_Records for this task_
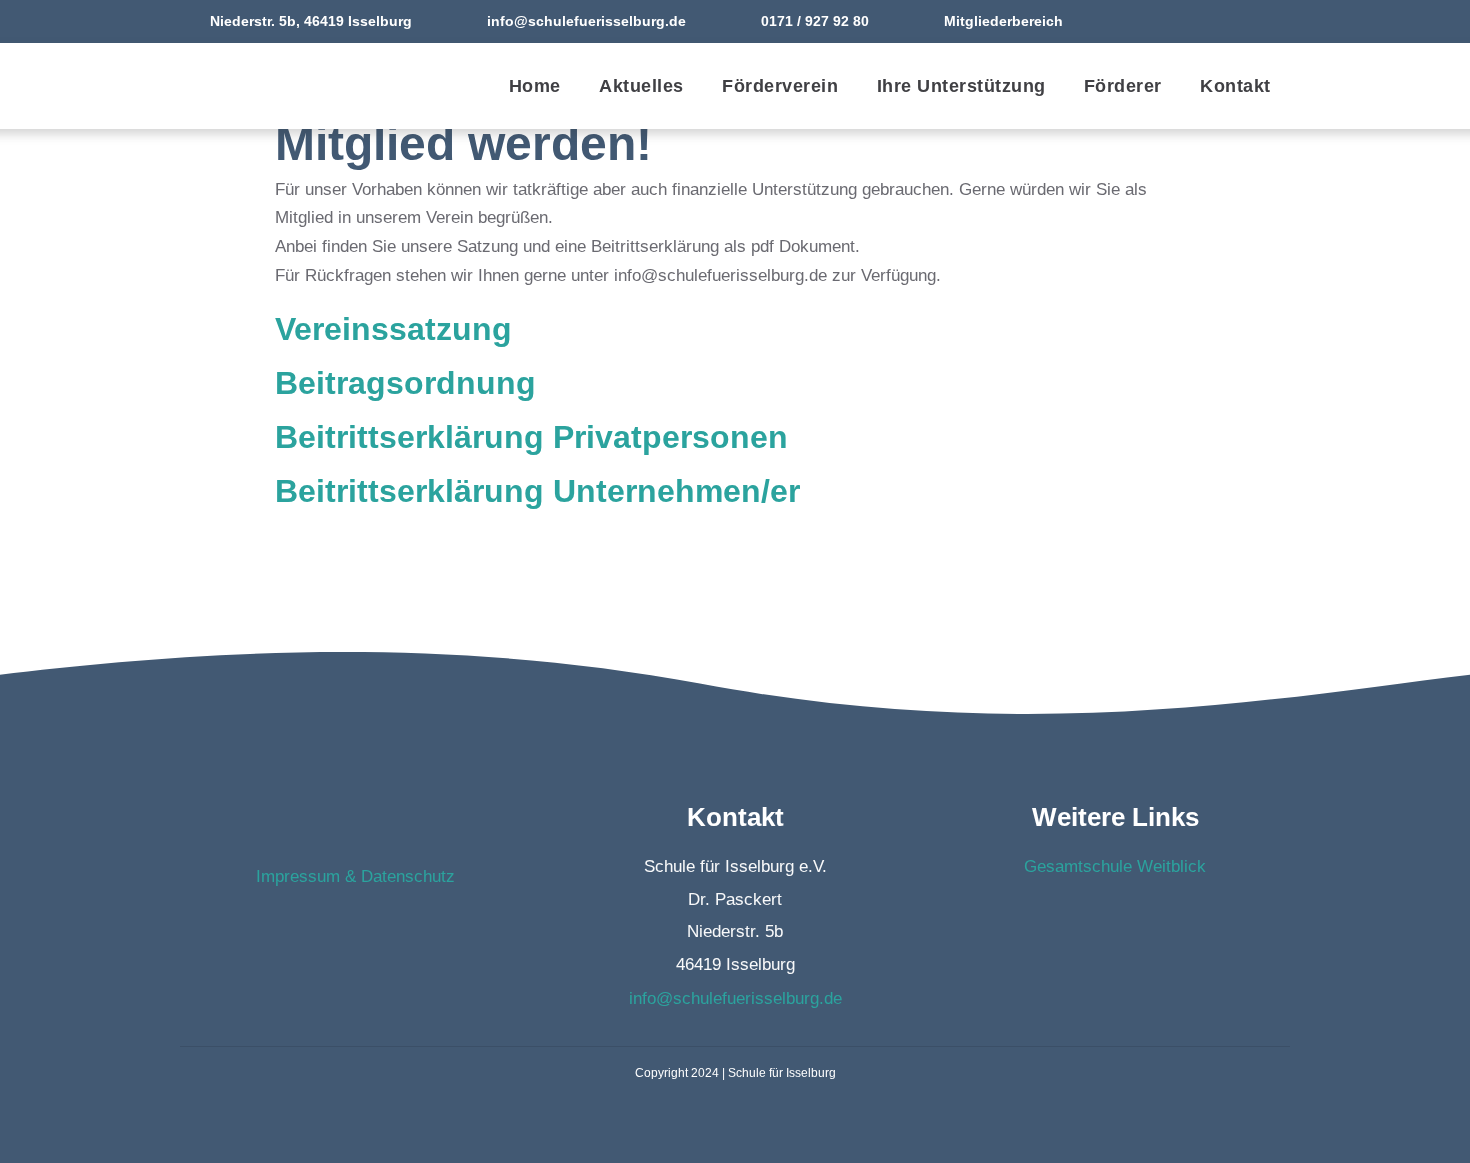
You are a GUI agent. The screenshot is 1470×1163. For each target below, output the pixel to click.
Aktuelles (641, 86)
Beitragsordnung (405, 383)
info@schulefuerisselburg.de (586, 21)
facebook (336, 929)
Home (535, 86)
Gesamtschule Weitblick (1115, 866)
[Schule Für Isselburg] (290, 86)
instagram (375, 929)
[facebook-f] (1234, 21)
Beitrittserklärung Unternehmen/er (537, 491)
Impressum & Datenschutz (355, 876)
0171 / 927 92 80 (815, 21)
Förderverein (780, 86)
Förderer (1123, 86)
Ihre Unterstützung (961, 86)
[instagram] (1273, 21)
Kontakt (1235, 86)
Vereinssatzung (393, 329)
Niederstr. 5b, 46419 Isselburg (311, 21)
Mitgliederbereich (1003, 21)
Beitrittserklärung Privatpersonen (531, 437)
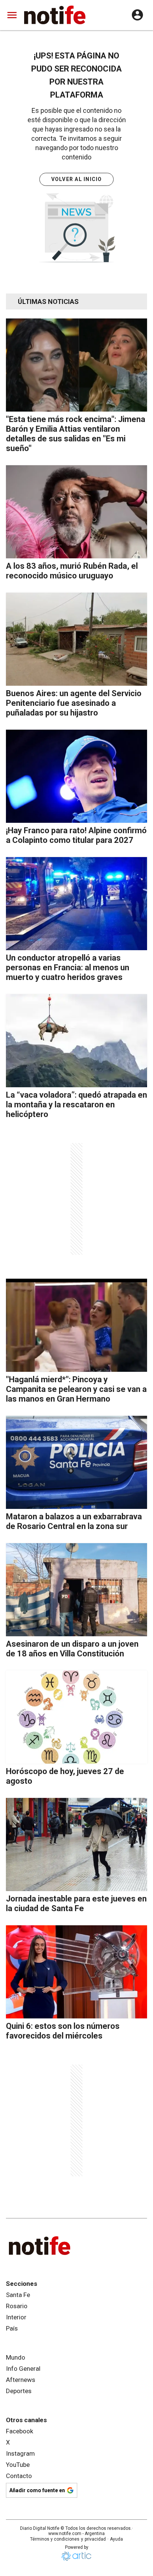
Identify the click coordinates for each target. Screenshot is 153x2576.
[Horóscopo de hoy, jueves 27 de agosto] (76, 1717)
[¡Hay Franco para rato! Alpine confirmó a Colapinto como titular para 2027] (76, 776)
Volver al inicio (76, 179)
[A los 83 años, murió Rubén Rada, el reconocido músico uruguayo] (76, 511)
--
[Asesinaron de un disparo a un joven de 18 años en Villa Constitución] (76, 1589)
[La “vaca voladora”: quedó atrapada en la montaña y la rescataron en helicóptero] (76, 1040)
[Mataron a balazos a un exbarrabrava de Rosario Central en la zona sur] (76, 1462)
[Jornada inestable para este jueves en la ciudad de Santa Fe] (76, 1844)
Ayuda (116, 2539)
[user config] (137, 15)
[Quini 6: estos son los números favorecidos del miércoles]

_Exercise objective_
All lines in the listing above from the line containing "helicóptero] (76, 1040)" to the line containing "[Quini 6: estos", inclusive, should be retyped exactly; no other lines should appear.

_Output for this task_
[La “vaca voladora”: quedó atrapada en la montaña y la rescataron en helicóptero] (76, 1040)
[Mataron a balazos a un exbarrabrava de Rosario Central en la zona sur] (76, 1462)
[Jornada inestable para este jueves en la ciudad de Santa Fe] (76, 1844)
Ayuda (116, 2539)
[user config] (137, 15)
[Quini 6: estos son los números favorecidos del miércoles]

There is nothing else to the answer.